Depuis 2010, nous sommes dans un monde où il n’y a pas de puissance
dominante, dans les guerres de devises et de l’or, et même dans une nouvelle
guerre froide. Le monde a désespérément besoin d’un nouvel ordre mondial et
d’un nouveau système monétaire international. Cela arrivera-t-il après un effondrement
majeur et, possiblement, une guerre, ou bien à travers des collaborations et
consensus pour éviter une guerre ? Pour moi, il est évident que, comme le dr.
Mundell l’a dit en 1997 : « L’or fera partie de la structure du
système monétaire international au 21ème siècle, mais pas de la
manière dont il l’a été dans le passé. » Sous quelle forme ?

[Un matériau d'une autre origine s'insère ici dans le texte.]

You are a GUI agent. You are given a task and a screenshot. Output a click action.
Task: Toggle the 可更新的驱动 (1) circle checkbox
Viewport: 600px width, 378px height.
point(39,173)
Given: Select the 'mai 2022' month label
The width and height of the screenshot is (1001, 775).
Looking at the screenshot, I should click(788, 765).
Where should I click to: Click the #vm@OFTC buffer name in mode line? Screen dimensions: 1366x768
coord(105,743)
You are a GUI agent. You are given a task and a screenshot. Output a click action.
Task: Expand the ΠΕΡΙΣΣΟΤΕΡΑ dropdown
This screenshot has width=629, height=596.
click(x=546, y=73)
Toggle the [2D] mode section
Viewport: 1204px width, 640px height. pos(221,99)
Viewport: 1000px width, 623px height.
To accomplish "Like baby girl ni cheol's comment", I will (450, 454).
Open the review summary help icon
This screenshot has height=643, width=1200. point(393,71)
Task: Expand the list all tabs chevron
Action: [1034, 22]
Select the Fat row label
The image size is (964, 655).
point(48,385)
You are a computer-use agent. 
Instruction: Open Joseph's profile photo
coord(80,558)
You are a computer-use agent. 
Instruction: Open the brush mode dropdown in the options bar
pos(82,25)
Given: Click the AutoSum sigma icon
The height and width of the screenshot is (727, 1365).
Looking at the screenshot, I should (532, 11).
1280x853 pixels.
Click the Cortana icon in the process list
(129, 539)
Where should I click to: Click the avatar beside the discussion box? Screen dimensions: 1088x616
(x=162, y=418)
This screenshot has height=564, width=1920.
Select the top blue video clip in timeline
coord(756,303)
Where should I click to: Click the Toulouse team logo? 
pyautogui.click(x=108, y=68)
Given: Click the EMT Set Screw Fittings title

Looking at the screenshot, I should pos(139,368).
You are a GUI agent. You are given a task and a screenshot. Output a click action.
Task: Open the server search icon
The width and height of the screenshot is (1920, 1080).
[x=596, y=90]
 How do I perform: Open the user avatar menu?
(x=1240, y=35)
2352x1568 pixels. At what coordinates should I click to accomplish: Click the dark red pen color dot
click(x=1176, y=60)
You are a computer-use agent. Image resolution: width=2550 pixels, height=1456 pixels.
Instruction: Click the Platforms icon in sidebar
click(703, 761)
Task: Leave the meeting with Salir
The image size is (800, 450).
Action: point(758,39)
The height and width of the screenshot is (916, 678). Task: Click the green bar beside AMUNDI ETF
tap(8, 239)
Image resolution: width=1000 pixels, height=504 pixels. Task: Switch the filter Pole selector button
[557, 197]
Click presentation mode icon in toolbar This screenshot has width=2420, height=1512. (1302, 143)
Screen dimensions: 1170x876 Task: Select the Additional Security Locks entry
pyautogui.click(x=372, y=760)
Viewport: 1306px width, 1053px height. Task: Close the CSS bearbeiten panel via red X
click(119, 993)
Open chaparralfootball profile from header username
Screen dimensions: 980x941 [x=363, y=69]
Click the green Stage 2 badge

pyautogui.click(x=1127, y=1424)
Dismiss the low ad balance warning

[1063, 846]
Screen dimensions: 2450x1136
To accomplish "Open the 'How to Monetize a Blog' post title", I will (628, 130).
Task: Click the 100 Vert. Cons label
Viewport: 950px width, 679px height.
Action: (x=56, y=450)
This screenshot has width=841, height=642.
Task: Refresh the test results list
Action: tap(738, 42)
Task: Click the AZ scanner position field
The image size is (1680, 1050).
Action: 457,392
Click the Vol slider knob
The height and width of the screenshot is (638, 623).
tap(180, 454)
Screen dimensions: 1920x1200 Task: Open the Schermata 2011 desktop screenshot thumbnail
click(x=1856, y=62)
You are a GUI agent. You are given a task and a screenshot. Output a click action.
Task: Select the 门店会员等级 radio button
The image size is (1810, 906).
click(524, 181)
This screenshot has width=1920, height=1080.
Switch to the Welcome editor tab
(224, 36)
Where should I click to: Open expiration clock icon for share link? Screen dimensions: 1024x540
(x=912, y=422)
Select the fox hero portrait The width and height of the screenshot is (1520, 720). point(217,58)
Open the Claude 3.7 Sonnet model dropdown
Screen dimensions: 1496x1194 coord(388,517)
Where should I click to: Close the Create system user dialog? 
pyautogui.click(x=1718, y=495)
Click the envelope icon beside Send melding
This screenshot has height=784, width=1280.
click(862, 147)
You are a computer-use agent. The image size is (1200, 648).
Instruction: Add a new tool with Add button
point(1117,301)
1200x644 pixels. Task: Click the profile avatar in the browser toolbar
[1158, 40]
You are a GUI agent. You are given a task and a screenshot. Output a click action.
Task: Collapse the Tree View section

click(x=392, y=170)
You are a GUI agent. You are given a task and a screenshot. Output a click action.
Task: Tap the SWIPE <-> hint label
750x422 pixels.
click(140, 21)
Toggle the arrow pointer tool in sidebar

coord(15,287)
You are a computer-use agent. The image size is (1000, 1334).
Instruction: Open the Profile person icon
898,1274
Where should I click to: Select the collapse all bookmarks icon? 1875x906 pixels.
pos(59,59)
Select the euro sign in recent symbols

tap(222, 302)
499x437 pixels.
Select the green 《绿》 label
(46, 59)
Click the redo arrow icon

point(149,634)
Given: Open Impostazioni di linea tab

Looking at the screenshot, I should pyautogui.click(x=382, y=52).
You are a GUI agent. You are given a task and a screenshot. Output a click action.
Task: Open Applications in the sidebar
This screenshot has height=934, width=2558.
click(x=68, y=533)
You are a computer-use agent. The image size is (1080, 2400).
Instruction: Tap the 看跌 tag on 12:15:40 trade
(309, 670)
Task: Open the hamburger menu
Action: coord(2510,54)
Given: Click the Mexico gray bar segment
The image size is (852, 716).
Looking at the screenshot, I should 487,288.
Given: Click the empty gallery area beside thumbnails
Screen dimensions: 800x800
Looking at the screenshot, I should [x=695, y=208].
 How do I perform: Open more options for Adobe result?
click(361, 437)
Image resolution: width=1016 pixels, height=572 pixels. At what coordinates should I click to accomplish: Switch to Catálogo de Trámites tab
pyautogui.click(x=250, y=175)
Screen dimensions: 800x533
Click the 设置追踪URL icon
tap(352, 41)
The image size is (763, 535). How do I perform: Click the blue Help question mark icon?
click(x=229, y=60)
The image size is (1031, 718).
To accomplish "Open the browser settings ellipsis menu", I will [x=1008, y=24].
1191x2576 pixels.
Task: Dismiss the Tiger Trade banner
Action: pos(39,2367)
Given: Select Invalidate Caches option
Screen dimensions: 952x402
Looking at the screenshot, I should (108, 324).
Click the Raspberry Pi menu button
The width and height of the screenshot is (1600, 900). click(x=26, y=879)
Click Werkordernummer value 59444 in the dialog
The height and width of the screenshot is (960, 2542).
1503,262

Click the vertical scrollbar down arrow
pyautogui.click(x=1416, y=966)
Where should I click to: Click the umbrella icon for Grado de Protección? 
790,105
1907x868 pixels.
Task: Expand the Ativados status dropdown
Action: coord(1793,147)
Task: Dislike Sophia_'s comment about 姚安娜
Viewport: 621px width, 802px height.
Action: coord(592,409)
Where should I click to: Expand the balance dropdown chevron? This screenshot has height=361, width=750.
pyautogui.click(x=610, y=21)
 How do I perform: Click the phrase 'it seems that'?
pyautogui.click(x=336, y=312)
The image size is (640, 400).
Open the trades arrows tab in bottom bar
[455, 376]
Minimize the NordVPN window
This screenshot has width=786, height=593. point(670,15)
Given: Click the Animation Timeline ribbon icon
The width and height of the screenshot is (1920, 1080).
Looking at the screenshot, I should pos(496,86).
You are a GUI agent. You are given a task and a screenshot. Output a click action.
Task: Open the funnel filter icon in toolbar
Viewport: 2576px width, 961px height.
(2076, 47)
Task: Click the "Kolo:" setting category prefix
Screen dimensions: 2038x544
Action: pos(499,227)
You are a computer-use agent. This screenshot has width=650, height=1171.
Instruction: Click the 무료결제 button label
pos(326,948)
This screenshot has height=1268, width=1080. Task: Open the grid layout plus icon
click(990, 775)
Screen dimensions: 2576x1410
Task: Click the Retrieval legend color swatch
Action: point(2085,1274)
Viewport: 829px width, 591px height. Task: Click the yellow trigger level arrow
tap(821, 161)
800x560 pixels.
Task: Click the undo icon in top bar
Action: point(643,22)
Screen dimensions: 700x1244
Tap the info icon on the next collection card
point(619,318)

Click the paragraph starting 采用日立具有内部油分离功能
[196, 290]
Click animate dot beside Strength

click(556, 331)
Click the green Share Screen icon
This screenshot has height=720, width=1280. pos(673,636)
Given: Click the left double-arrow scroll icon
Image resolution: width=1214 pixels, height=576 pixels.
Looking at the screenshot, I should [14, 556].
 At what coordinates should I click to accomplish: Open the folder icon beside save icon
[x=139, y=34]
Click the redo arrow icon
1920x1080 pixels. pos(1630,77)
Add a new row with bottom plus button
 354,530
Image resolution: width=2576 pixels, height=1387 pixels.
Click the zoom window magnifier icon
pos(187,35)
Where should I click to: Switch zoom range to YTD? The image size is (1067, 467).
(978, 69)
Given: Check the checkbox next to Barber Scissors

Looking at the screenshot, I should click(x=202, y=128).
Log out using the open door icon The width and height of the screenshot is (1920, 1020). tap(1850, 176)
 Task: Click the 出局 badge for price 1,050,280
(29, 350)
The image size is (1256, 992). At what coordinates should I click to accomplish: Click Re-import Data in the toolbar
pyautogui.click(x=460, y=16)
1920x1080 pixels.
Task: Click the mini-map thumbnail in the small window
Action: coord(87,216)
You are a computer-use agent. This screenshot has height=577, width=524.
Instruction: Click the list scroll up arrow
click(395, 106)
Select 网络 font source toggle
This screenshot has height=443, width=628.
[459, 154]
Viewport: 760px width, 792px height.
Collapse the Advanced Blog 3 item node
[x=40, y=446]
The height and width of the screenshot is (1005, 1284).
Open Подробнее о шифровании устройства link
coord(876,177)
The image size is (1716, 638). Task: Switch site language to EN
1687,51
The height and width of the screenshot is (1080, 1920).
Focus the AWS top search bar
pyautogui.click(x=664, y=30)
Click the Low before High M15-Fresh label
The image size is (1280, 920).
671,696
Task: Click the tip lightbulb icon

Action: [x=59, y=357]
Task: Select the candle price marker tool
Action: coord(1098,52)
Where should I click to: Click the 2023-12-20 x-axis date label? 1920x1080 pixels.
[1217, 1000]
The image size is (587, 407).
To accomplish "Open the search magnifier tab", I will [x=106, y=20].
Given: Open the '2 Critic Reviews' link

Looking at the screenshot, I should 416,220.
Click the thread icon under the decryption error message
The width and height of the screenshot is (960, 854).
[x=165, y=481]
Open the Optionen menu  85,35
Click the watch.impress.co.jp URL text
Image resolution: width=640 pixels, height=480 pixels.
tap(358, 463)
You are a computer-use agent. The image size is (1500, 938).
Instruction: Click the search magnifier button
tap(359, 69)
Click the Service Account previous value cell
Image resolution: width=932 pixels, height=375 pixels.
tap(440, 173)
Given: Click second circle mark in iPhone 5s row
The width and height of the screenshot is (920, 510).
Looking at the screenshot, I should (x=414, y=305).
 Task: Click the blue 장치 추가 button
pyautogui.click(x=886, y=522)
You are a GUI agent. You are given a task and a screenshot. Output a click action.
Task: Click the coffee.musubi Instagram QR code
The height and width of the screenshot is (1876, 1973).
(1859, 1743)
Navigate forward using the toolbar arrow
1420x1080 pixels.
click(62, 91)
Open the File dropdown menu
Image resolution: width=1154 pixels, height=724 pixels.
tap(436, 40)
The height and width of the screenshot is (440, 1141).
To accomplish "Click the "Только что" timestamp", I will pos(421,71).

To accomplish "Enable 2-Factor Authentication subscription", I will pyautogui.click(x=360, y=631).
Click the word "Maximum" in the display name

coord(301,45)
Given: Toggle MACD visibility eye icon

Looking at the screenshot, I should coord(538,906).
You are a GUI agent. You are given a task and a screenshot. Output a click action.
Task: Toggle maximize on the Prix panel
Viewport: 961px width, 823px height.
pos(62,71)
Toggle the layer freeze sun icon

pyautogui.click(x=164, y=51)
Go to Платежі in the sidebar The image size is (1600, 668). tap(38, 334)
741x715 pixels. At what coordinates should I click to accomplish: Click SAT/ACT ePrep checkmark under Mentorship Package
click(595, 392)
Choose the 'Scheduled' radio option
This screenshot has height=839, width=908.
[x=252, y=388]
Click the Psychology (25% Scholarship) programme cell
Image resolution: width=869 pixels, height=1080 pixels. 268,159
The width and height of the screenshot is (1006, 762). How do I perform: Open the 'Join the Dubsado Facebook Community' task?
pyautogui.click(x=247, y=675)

C’est difficile à dire pour le moment. Dans cet environnement antagoniste de
guerre froide et de guerre des devises et de l’or, il est difficile d'imaginer
qu'un système monétaire fiduciaire (DTS fiduciaires) puisse réussir.
Cela requiert de la confiance et un consensus au niveau international entre
les pays. Il y avait un environnement de détente, un désarmement et de la
collaboration entre 1990 (fin de la Guerre froide) et 2008 (début de la
nouvelle guerre froide et des guerres de devises et de l'or), mais ce n’est
plus le cas.
Vu l’environnement conflictuel dans lequel nous sommes, il semble de plus
en plus que l’or va s’imposer en tant que monnaie de facto. Jim
Rickards, dans Currencies
after the Crash, édité par Sara Eisen, écrit : « Lorsque
tout échoue, y compris éventuellement le nouveau plan DTS, l’or attend
toujours en coulisses, comme un conservateur de valeur stable et largement
accepté, et une monnaie universelle. Au final, une lutte totale entre l’or et
le DTS pour devenir la “monnaie” suprême pourrait être le prochain grand choc
qui s’additionnerait à la longue liste des chocs historiques du système
monétaire international. » Toute devise internationale de règlement
fiduciaire, comme les DTS, ne fera que retarder l’inévitable « grande
remise à zéro » vers une forme de standard or.